Je suis fier du travail collectif que nous avons accompli avec vous, parlementaires de la majorité et de l'opposition, mais aussi avec les membres du Gouvernement que je tenais à saluer, à commencer par Stéphane Travert, notre ministre de l'agriculture et de l'alimentation, qui m'a fait l'honneur de venir dans ma circonscription pour annoncer le plan d'action rénové du ministère en faveur du bien-être animal. Je remercie également Bruno Le Maire, Delphine Gény-Stephann et leurs équipes avec qui nous avons eu de riches échanges, ainsi que la Direction générale de la concurrence, de la consommation et de la répression des fraudes – DGCCRF – , qui nous a apporté une expertise de haut niveau sur des mesures très techniques. Bien évidemment, toutes ces avancées n'auraient pas été possibles sans Nicolas Hulot, notre ancien ministre de la transition écologique et solidaire, pour qui je nourris un profond respect. Nous poursuivrons notre engagement pour la transition agricole avec François de Rugy, en qui j'ai toute confiance.

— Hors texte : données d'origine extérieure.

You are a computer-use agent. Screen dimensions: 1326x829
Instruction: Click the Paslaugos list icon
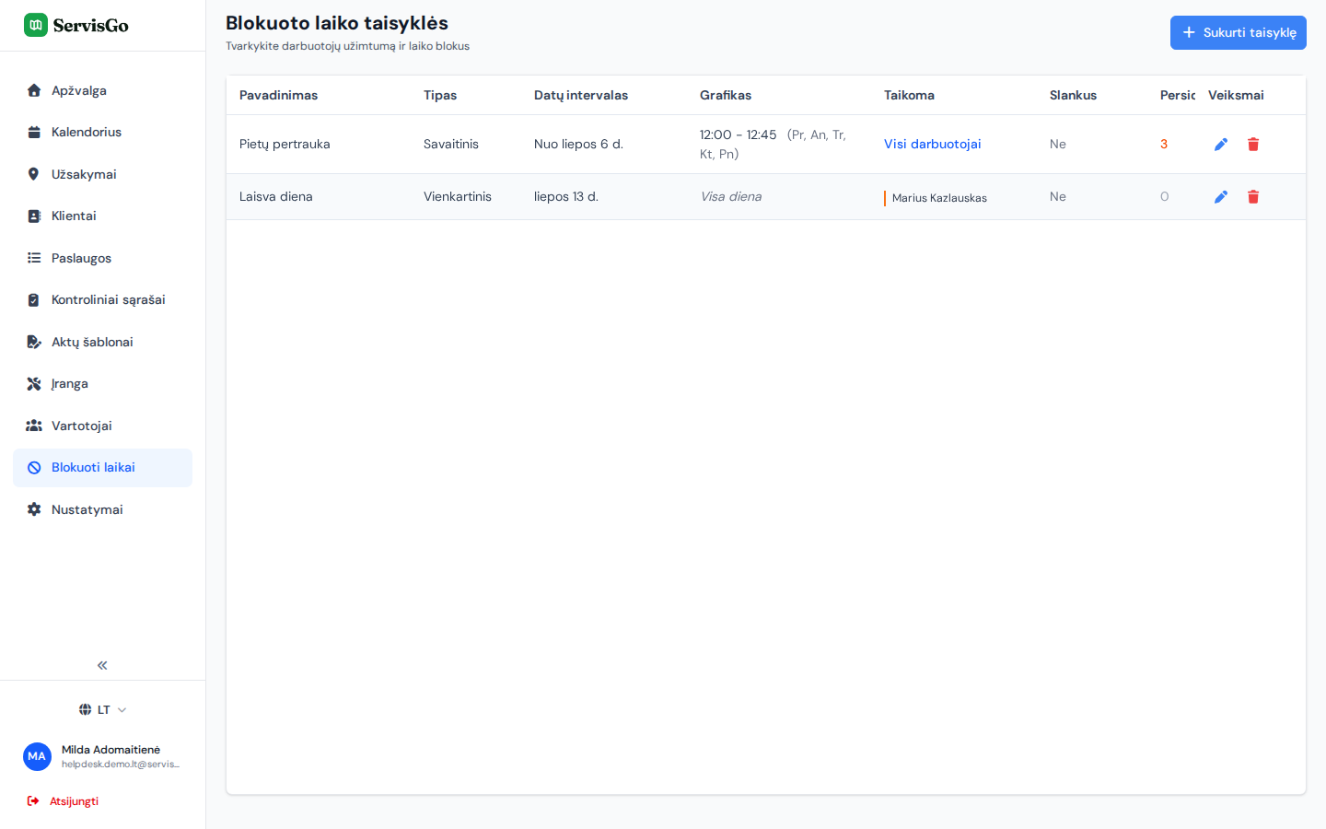34,258
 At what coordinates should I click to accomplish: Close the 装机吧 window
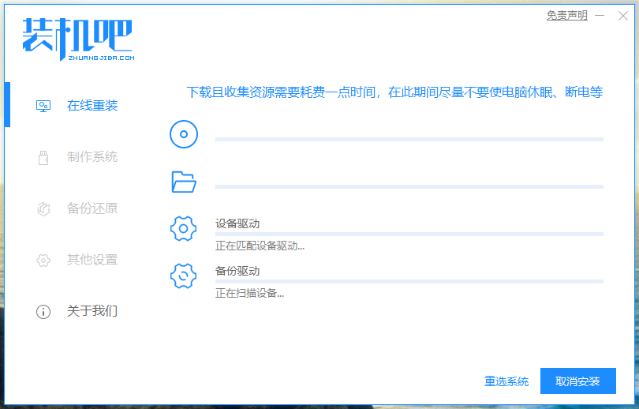[x=623, y=15]
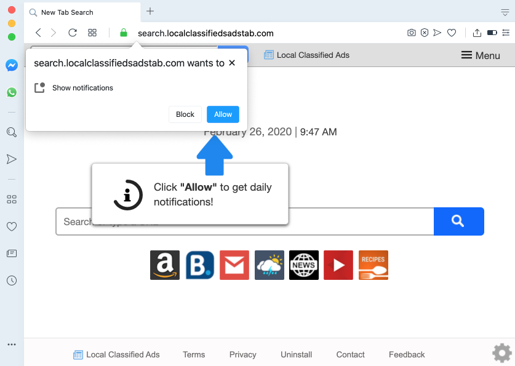Expand the hamburger Menu
Viewport: 515px width, 366px height.
[481, 55]
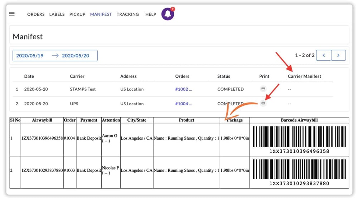This screenshot has width=358, height=200.
Task: Open the ORDERS menu
Action: 36,14
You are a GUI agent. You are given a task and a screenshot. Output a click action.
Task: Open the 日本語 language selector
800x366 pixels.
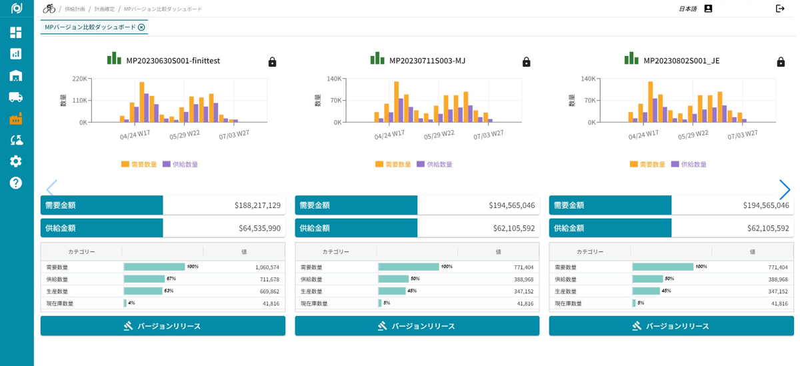687,9
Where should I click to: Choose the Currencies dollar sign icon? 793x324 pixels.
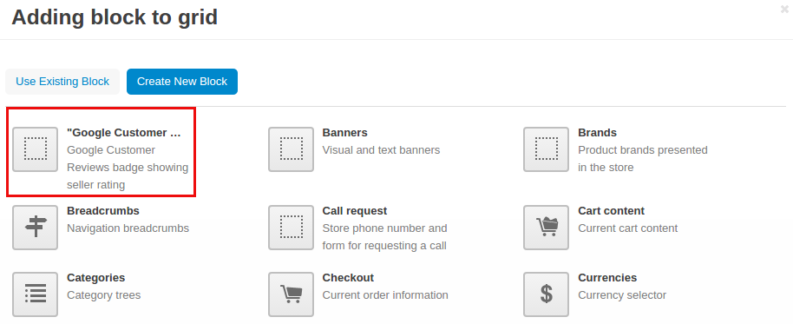[547, 294]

Cette nouvelle lecture à l'Assemblée nationale est le moment de valider toutes les avancées votées en première lecture et d'aller plus loin. J'ai par exemple déposé deux amendements pour renforcer le rôle de Observatoire de la formation des prix et des marges des produits alimentaires, afin de lui permettre d'analyser a posteriori la prise en compte des indicateurs de coûts de production et de prix utilisés lors des négociations commerciales agricoles.

Je soutiendrai aussi un amendement visant à poursuivre en France l'expérimentation sur l'étiquetage du pays d'origine du lait, de la viande et de ces produits lorsqu'ils sont utilisés en tant qu'ingrédients dans les produits transformés.

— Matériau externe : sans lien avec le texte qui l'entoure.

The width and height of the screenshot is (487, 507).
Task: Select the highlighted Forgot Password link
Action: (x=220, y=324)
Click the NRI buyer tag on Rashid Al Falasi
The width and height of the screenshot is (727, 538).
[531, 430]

Aujourd'hui, les Français veulent manger des produits locaux et de qualité. Pour cela, nous avons besoins de relocaliser l'approvisionnement alimentaire et de valoriser le travail et les produits de nos paysans. À la veille du lancement du plan pauvreté, il sera aussi important de valider des mesures qui forment la base d'un nouveau modèle alimentaire permettant à tous de mieux manger, telles que l'obligation pour les cantines de proposer, d'ici à 2022, au moins 20 % de produits issus de l'agriculture biologique parmi 50 % de produits sous signes officiels de qualité et locaux. Je pense aussi au transfert des dispositions législatives relatives à l'aide alimentaire du code rural et de la pêche maritime vers le code de l'action sociale et des familles, afin d'intensifier la lutte contre la précarité alimentaire, ou encore à la définition d'objectifs clairs dans le programme national relatif à la nutrition et à la santé pour résoudre ce problème.

La question de l'alimentation ne devrait être pour personne une variable d'ajustement. Bien manger ne coûte pas rien, mais ne coûte pas forcément plus cher. Si nous mangeons des produits de meilleure qualité, il y aura moins de gaspillage, et donc le coût global de notre alimentation n'augmentera pas. C'est à nous aussi, les consommateurs, d'agir en prenant notre alimentation en main pour changer nos habitudes. Notre travail est donc loin d'être fini. Si le législateur a la responsabilité de traduire dans la loi les idées issues des EGA, c'est en changeant nos pratiques que l'on va réussir à changer les choses en profondeur, ce qui implique une responsabilisation de toutes les parties prenantes. Après le vote du texte, ce sera donc à tous les acteurs de la chaîne alimentaire de prendre leurs responsabilités : aux agriculteurs de se regrouper en organisations de producteurs pour peser face à la grande distribution ; aux consommateurs de devenir des « consom'acteurs » pour traduire leurs attentes dans leur acte d'achat ; aux enseignes de la grande distribution de s'engager à mieux rémunérer nos paysans. Ce dernier point est fondamental : je compte poursuivre notre travail dans le cadre de mon rapport pour avis sur le volet agriculture du prochain projet de loi de finances, avec une réflexion sur la création d'un fonds de modernisation des exploitations agricoles et d'accompagnement de la transition écologique, qui serait notamment abondé par la grande distribution et l'industrie agroalimentaire, et géré par ces mêmes interprofessions. C'est ensemble que nous arriverons à atteindre nos objectifs ; c'est tous ensemble que nous devons travailler. Poursuivons donc cette belle dynamique des EGA dès aujourd'hui.